Beware, all you PC users, of a looming piece of malware that is about to get wide distribution!
But don’t worry too much, because chances are if you are infected by this piece of malware, you’ve already been subjected to one or more of its predecessors.
The new version is rumoured to be called “Windows 7″. A definition of ‘trojan’ that fits, in my view, with most versions of Windows would be
a program that appears desirable but actually contains something harmful
I could go on, and on, and on about security flaws but I really wouldn’t know what I’m talking about. I do know what I’m talking about, however, when it comes to the simple use of a computer. Unfortunately, I have to use Windows (currently XP) for five days a week in my work.
To be fair, I don’t expect Windows 7 to be any worse in respect to the particular issue I am about to raise, but doubtless the illusion of the marketing will be that Windows 7 is “the best Windows yet”. (Err, isn’t that true of every version?)
The particular, harmful, aspect of Windows that I am going to rant on today is that of focus. Perhaps many computer users would not be familiar with this term. It is a term used since the dawn of the graphical user interface (GUI) to describe the concept that one particular element of the interface must be annointed with the honour of taking keyboard input and responding to it. You see, the keyboard and operating software cannot possibly determine where your typing should take effect unless there is a convention to determine this.
Focus is ‘gained’ for an element by one of several actions.
- The user ‘clicks’ on an element that can accept keyboard input.
- The user presses such keys on the keyboard that hand the focus from one element to another (e.g. ‘tabbing’ between fields in a form)
- An application demands that the focus be given to it.
It’s this last method that is, in my opinion, wrong and downright dangerous. Let me explain why. The following actually happened to me recently.
I was working from home and had only just got through some frustrating problems with my home network. There was work to be done and I was behind the timeline I had hoped for. I was holding an instant messaging conversation with a colleague when I looked up at my screen and just caught sight of what happened.

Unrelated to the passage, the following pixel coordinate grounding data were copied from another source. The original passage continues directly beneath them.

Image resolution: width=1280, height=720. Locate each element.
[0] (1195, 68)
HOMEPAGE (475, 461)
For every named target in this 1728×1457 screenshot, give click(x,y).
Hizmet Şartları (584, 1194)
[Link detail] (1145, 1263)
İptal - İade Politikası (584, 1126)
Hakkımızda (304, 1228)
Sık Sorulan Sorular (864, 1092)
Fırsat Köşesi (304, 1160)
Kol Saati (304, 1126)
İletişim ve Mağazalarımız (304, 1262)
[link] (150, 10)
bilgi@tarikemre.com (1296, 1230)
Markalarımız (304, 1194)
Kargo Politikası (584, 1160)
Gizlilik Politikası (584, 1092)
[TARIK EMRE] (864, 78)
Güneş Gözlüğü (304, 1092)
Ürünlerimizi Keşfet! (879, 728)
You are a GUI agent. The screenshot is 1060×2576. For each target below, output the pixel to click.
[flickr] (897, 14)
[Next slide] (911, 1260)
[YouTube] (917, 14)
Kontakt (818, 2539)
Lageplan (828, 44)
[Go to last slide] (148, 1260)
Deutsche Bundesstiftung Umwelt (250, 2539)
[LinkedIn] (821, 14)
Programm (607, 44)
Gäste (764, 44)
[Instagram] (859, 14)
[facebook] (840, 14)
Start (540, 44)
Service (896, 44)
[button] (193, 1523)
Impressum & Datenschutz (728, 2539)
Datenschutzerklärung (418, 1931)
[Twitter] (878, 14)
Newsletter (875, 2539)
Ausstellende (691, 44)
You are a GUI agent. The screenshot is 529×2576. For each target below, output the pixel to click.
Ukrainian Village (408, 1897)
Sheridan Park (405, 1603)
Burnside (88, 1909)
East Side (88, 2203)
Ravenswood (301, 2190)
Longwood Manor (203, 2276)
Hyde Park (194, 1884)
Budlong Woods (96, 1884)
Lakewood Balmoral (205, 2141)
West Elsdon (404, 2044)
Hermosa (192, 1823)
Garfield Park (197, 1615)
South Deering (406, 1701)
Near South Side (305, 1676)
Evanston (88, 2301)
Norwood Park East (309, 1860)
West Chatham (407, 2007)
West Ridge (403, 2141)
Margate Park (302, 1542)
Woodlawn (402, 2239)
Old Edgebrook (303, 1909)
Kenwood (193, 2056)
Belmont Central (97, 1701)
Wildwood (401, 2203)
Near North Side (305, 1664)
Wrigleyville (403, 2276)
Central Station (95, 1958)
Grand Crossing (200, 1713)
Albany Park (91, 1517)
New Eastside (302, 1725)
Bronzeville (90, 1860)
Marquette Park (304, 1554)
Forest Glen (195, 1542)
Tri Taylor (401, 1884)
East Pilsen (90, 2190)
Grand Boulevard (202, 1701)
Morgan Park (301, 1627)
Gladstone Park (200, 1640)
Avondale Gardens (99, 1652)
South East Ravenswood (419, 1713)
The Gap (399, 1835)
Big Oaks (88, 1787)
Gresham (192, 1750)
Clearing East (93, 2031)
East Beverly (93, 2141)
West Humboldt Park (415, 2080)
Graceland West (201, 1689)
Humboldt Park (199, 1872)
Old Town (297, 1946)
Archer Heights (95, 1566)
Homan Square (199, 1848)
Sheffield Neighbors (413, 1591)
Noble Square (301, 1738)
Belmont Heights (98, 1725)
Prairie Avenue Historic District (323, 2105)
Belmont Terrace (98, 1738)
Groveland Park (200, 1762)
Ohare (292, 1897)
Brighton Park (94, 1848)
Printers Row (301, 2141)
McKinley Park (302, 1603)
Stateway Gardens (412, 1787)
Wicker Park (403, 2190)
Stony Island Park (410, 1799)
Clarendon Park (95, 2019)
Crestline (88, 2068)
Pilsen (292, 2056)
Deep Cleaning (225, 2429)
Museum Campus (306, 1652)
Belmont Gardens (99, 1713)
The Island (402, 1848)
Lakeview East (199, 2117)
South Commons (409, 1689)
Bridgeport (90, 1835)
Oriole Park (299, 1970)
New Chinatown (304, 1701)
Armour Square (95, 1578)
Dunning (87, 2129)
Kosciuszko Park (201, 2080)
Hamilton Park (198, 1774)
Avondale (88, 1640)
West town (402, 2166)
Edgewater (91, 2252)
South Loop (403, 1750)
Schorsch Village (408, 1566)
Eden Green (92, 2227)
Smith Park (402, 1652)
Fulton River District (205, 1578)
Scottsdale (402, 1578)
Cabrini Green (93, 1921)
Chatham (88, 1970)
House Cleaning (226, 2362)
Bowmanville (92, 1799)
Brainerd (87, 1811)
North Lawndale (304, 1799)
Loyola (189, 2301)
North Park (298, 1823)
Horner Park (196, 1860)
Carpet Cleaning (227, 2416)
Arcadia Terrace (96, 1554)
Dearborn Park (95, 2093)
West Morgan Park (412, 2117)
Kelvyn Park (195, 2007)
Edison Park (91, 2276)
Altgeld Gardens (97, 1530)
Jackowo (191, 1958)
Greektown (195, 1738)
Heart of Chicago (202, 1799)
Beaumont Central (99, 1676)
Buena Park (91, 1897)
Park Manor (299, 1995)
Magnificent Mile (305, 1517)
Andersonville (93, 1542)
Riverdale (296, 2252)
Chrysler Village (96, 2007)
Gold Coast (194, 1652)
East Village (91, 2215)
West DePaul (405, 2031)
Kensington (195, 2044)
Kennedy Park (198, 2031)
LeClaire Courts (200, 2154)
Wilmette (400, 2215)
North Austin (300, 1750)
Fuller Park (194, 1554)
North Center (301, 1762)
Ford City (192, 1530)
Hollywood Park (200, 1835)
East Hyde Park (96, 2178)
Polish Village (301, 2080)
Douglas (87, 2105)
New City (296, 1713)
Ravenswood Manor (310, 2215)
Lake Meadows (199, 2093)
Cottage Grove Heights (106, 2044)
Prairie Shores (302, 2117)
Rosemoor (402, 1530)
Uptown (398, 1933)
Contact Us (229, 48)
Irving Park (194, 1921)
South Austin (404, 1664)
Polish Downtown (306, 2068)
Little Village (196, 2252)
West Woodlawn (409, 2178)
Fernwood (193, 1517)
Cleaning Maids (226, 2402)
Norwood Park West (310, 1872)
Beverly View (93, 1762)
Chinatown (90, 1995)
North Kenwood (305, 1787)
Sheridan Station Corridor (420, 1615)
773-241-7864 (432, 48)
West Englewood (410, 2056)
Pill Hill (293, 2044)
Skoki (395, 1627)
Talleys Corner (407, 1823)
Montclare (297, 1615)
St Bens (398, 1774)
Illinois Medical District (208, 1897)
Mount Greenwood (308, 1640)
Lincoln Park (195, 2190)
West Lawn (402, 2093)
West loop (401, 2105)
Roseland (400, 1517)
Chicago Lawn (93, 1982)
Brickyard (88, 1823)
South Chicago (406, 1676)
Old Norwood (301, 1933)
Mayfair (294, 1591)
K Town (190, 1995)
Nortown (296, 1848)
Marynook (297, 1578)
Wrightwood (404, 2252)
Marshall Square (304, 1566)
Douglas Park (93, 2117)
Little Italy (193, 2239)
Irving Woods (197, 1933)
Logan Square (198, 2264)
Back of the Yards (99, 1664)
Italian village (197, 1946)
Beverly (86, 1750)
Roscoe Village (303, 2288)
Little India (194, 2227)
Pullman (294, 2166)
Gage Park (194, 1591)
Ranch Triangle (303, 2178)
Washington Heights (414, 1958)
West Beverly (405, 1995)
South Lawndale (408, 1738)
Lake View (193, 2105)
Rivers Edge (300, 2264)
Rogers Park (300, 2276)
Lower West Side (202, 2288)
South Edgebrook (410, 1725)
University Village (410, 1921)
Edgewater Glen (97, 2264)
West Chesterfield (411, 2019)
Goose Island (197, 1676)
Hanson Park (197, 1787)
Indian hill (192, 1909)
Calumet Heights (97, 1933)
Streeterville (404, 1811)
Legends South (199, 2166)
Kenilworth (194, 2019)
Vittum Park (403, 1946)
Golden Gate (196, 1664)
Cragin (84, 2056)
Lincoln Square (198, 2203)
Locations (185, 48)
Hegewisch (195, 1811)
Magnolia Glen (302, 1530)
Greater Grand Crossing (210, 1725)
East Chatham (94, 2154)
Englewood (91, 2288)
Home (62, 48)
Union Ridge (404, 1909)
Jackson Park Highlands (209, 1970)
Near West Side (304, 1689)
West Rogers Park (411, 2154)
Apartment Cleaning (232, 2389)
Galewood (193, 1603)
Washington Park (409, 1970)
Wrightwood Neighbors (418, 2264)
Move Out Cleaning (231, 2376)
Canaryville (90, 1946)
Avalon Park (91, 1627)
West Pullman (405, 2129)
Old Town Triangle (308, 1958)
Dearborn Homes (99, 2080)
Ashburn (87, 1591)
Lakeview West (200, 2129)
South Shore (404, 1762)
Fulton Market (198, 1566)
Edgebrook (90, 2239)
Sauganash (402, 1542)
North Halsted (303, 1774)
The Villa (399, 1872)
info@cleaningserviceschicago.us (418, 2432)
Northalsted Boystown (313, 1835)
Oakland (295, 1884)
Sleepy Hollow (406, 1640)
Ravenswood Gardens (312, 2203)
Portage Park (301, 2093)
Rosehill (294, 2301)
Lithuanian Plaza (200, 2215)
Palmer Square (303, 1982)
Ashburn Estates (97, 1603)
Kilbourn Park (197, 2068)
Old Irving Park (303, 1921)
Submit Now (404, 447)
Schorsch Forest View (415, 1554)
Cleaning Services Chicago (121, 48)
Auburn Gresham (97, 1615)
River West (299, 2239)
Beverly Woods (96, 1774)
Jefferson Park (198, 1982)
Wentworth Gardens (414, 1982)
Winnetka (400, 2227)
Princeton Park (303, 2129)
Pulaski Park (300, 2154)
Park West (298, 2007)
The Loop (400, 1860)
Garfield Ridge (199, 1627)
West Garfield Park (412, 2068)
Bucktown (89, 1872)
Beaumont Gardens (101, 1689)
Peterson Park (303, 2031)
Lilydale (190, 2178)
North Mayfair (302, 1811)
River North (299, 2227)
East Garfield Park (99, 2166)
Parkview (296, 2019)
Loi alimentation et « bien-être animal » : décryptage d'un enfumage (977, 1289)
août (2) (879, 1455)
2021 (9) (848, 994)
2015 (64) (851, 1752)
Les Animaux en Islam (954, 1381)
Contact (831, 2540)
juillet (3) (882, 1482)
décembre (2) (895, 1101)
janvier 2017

Moments before I hit the Enter key to send my latest message, the corporate “Software Management Service” client popped up a small dialogue box (window) saying that it had installed some software but for it to take effect, I would have to reboot. There were two buttons. One allowed me to defer the reboot. The other confirmed it should reboot the system now. As this dialogue popped up, it demanded the focus from the operating system and was given it. Therefore my press on the Enter key triggered the dialogue’s default action and my laptop started an immediate shutdown. Boy, was I seeing red!
My first question is how could I possibly have prevented this? The short answer is I couldn’t. There are just some flukes of timing that will mean that focus is ‘stolen’ at the worst possible moment. But in fact, this happens far more often than you’d imagine because of another undesirable behaviour.
I had another occurrence of this phenomenon yesterday, though it didn’t result in a reboot of my laptop. This occurrence was slightly different because the dialogue box appeared a short time before I got to pressing the Enter key. In fact I typed maybe half a dozen alphabetic characters which were sent to the dialogue box and which it gleefully ignored before it cherry-picked the Enter key and went about its business. This is wrong. Every day I also use a large commercial system which gets quite upset when I press a key that I have no business to press. It locks up the keyboard and I have to press a ‘reset’ key to say sorry before it will let me continue. Why can’t Windows do that? But no, it just keeps throwing away those clues to my intent and then carries on when it thinks I’ve paid attention.
And another thing. I have a mouse. I think it is reasonable to expect that I will use a mouse if it is connected. Why couldn’t Windows await only a mouse click on one of those buttons? But even then, there is a small chance I was going to click where that button popped up and would similarly get caught out. Though at least I’d have a fighting chance of seeing the dialogue pop up as when using the mouse I have to be looking at the screen.
In a future article I’ll discuss the mystery of why Windows also uses focus for the mouse – an entirely unnecessary concept.